The most enlightening answer that I have read on this question comes from the anthropologist Rene Girard. He answers the question in terms of the idea of scapegoating, and lays out the argument that since the time Cain formed cities, Satan has been at the centre of creating civilizations, a word whose entymology traces back to the idea of a city or city-state.
As people intermingle in close quarters, they develop admiration, and then envy for each other. It is the idea of coveting everything that is of 'thy neighbour' to the point of desiring to become thy neighour and usurp their very lives. Resentments build up to a crescendo, and the whole enterprise of civilization threatens to fall down upon itself.
The devil's antidote to this is the process of scapegoating which serves a cathartic purpose. All the resentments that the people in the city have for each other are channeled to a victim, a scapegoat, and that scapegoat is seen as the source of the discord that has been brought about through their envying of each other.
The envy that Girard refers to is termed 'mimetic desire' and he sees an example of it in the Scripture where Jesus says to Peter, "Get behind me Satan", when Peter's admiration of Jesus takes a bad turn.

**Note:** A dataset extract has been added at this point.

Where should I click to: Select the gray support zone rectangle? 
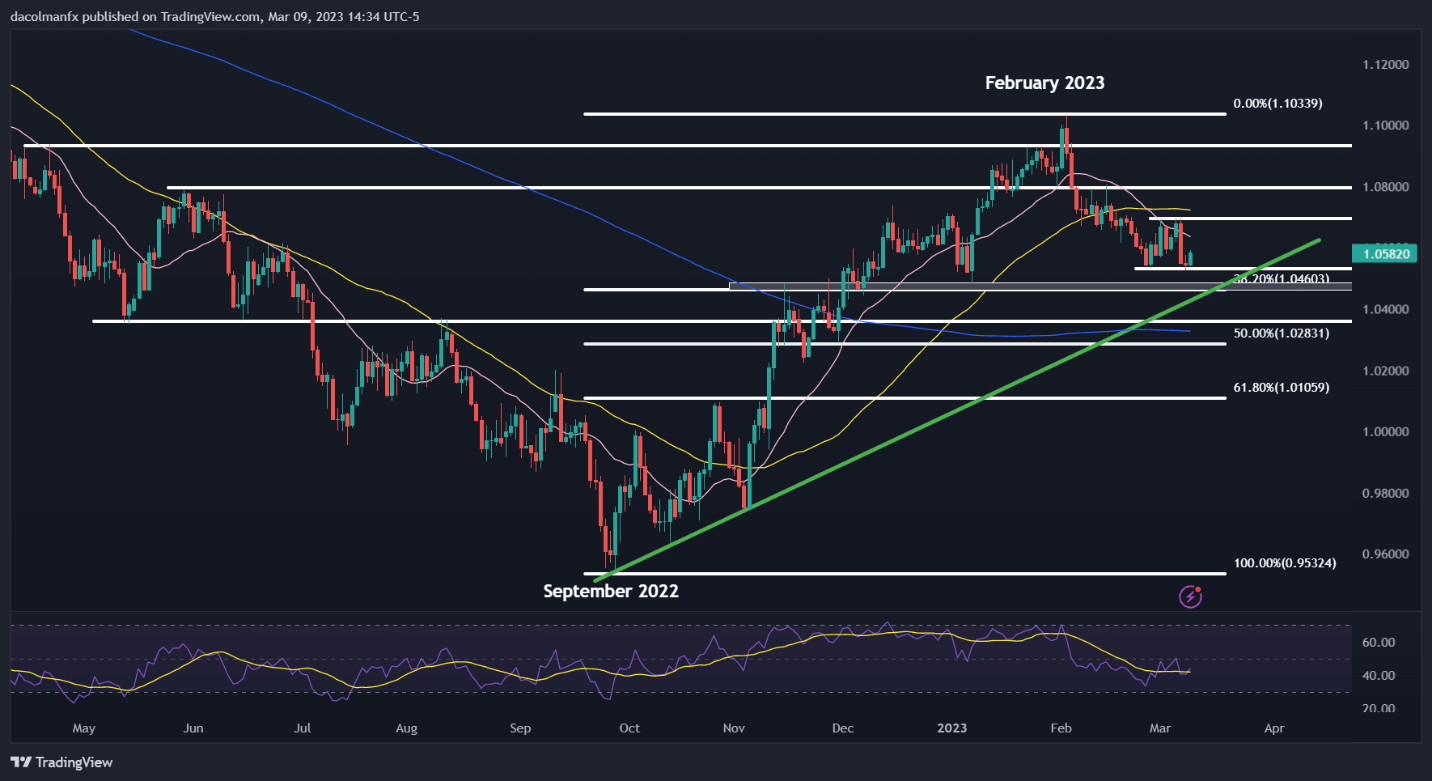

Antrhopologist Girard finds this process of dealing with mimetic desire throughout history and throughout cultures and notes that it is mostly an unconscious process. The beginning of consciousness comes in the Biblical ritual of laying the sins of the community onto a goat, and driving him out into the wilderness to die.
Satan, the ruler of this world, had been using that process to allow for civilizational advancement, which started with the murderer Cain whose progeny is associated with cities and culture. That is the clue to the idea that it is Satan who is behind the process.
Normally, the victim chosen is presumed to actually be guilty and responsible for all the discord that enters into society, and the fact that the murder of the victim has the cathartic effect of restoring harmony invariably had the effect of making people believe that they acted correctly and justly. The whole process of the disruption of mimetic desire restoring order through scapegoating remained unknown, and this is what Satan assumed would happen in the scapegoating of Christ too.
biblically speaking, Girard points us to 1 Corinthians 2:8
None of the rulers of this age understood it, for if they had, they would not have crucified the Lord of glory.
If Satan would have understood the consequence of his 'business as usual' plan, he would not have dared to scapegoat Jesus. He assumed that, as always, what had been cooked up in the dark would remain in the dark, same as it always had been.
God in effect tricked Satan and exposed the social mechanism of scapegoating. When it is God himself being scapegoated with the crucifixion of the fautless innocent victim who is Jesus, people become fully aware that scapegoating is nothing more than murder. It is their own sins, their own envies, their own covetous desires, their own mimetic desires that they had been transferring onto the scapegoat all along.
Satan became apparent; he fell like lightning as the Bible relates.
Like all the rulers of this world, if he had known and truly understood it, he would not have crucified Jesus.
God in effect tricked him into showing his hand.